The proverbial light went on when he met up with a retailer who sold gasifiers. Gasifiers burn organic materials in an oxygen-restricted environment and produce electricity. They have been in use for a long time as a supplement to expensive diesel fuel. Still, “nobody had thought to use rice husks to run a whole power system.” Rice husks are a big source of waste in Bihar, and it is estimated that 1.8 billion kilograms go into landfills each year, where they produce methane, a dangerous greenhouse gas. So Gyanesh and his partners decided to leverage this fact to solve an intransigent social problem. The result? A rice husk electrical generator that can power a village of about 500 people using about 50 kilograms of rice husks per hour. It’s still early stages, but Husk Power has identified 25,000 sites appropriate for their technology. If this approach scales successfully, it will be huge. It works beautifully within the cultural and ecological framework of India’s rice belt.
In the past, food was usually re-wrapped in discarded cardboard or newspaper, or your children’s finished homework. Water was drunk from reusable containers. Littering was not such a big deal in these simpler times. Then came foreign companies, new tastes and so-called conveniences, and finally the onslaught of paper cups, plastic water bottles, individually plastic wrapped, single-serving shampoo cachets, and their ilk. Now there is a major littering problem. Similarly, as early as 30 years ago Indians mostly used biodegradable packaging. Chai, that famously delicious sweetened double-milk tea, used to come served in clay cups. The clay, made directly from the soil of India, was said to give the tea a more earthy flavor, and the cups were biodegradable. Throwing them on the ground was of no consequence as the sun would melt the cups back into the earth within days. Then came paper and plastic cups. The clay cups are still used, but only as a niche industry in Kolkata, where local artisans enjoy a sustainable livelihood crafting the cups, and residents appreciate the added flavor, a connection to local production, and a taste of an old tradition.
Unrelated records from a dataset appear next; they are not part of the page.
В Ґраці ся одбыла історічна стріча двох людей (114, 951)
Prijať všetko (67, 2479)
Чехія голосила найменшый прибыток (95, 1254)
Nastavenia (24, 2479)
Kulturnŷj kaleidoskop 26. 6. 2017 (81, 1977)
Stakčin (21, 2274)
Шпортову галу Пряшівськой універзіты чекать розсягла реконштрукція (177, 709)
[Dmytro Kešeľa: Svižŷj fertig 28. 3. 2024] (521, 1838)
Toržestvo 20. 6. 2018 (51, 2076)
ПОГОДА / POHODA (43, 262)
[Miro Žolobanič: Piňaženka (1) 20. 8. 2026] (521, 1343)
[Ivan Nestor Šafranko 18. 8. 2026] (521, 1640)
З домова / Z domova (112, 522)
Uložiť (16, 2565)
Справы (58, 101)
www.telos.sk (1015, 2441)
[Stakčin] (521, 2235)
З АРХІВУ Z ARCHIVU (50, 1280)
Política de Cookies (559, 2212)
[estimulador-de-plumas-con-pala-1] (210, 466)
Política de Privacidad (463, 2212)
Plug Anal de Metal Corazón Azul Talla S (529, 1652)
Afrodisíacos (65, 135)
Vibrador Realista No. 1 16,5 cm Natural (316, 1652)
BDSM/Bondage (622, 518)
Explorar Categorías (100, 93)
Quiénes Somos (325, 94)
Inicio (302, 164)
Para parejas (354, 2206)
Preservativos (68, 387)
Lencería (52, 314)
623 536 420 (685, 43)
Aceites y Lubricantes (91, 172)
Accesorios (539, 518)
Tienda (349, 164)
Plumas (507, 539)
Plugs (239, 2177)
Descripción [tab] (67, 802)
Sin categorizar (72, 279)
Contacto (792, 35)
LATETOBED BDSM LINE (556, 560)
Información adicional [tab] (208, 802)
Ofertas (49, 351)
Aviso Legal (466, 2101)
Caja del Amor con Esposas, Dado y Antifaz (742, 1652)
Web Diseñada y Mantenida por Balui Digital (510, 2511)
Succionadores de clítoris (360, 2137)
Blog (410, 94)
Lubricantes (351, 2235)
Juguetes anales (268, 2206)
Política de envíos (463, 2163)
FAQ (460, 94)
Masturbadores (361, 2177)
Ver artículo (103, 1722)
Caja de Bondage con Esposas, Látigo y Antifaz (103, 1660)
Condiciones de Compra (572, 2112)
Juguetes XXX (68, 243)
What happened? Companies with significant economic clout unwittingly introduced unsustainable practices into a traditionally self-reliant culture, and the unintended consequences were culturally, ecologically, and economically destructive. Culture is an important part of sustainability, and cultural facets of an offering increasingly add value to products and services. Local cultures often have built-in systems for sustainability, and getting in touch with these is not just a way to reduce harm, but to find hidden efficiencies, local partners, and unique marketing stories.